::: Record set
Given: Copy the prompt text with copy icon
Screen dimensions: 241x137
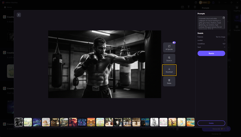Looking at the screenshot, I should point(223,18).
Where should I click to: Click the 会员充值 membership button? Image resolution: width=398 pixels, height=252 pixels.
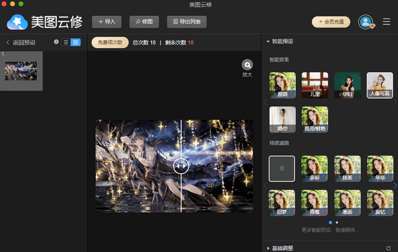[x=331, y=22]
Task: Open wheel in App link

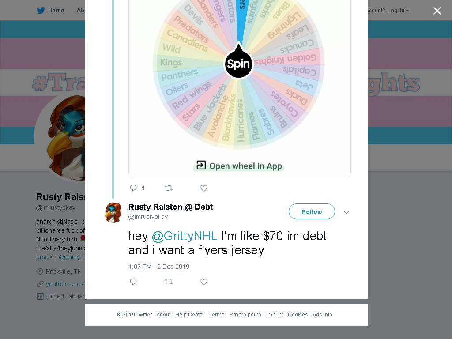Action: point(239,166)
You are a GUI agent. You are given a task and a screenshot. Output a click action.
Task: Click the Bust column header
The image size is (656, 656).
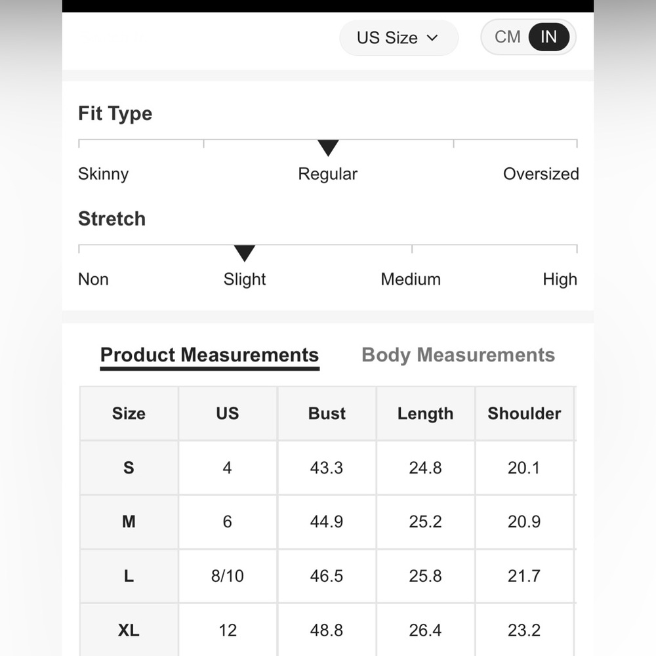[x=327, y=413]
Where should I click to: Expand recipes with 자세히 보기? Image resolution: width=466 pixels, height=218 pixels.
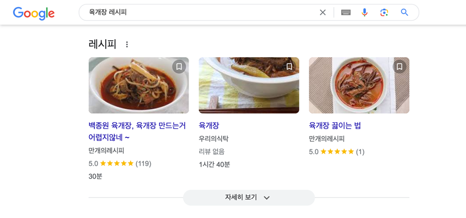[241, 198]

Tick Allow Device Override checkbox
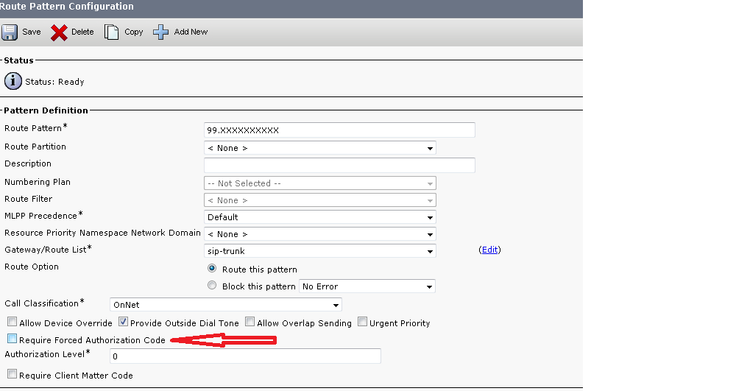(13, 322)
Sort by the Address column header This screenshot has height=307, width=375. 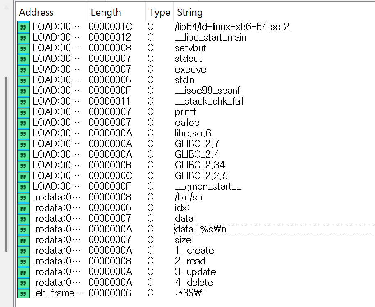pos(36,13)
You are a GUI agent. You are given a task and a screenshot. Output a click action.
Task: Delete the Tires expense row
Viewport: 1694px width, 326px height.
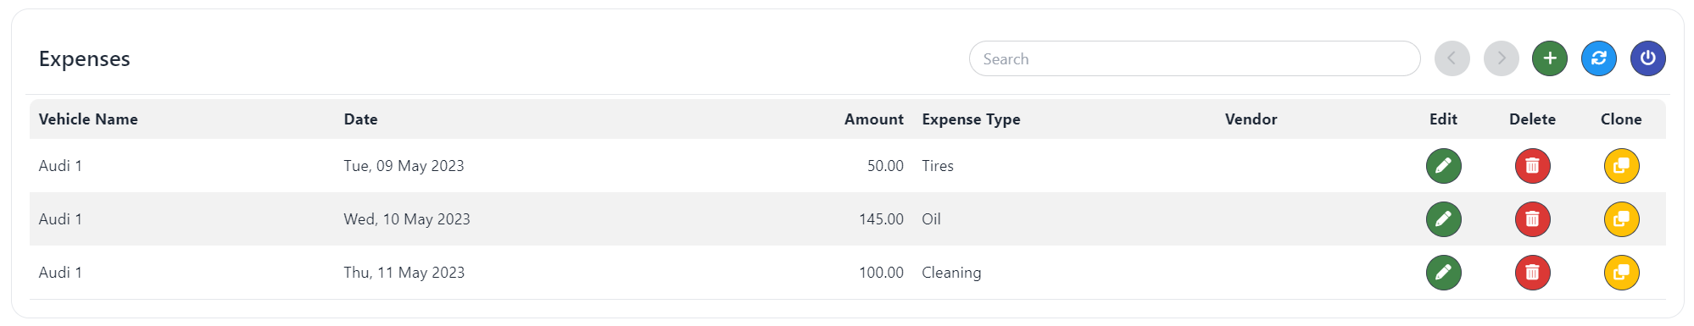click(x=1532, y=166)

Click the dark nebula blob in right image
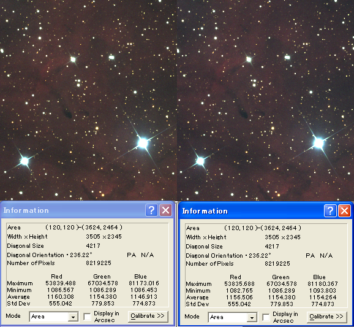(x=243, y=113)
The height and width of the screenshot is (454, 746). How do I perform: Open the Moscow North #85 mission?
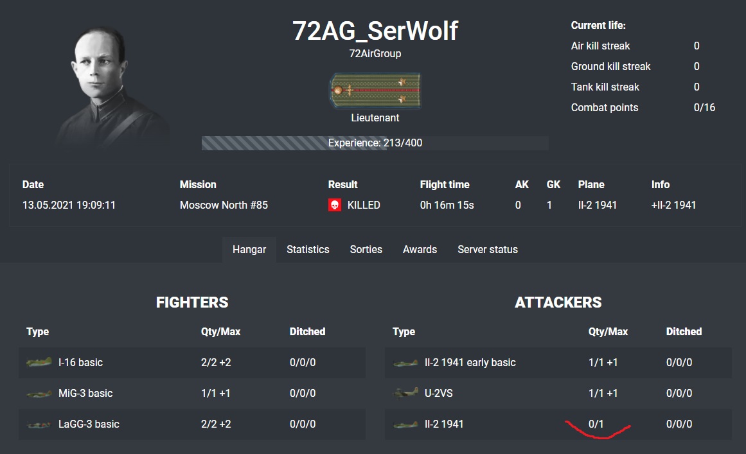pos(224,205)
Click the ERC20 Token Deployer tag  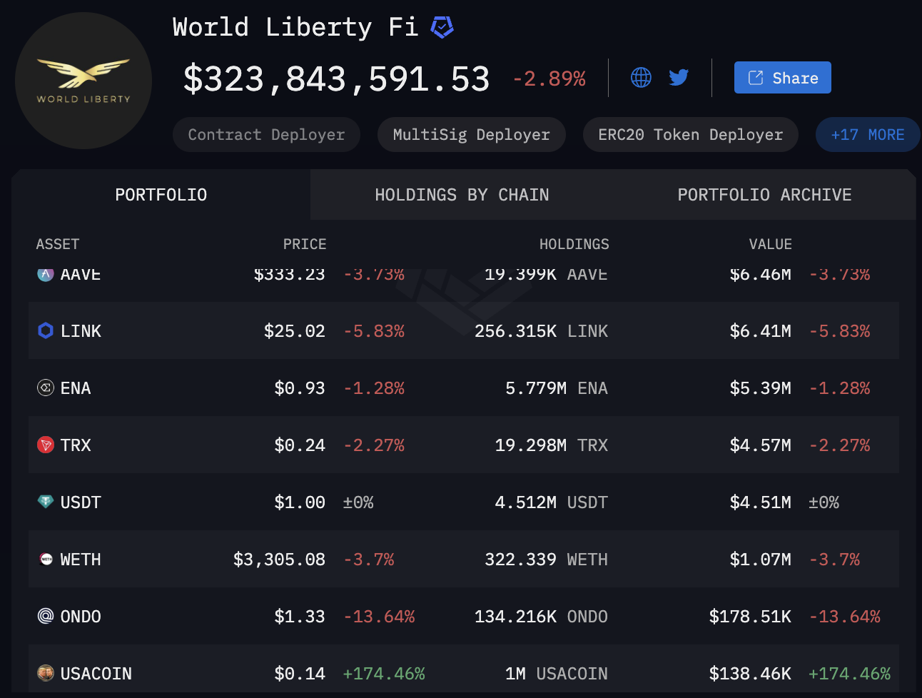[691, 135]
::::::
::: Record set
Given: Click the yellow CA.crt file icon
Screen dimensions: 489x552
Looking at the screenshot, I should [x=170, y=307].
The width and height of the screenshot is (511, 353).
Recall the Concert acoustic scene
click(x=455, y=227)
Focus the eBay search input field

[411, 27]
::::::
## Try it
Select from the material above each line in which the string "icon" appears, and list those lines.

## Written answer
Given: Copy the prompt text with copy icon
Given: Click the yellow CA.crt file icon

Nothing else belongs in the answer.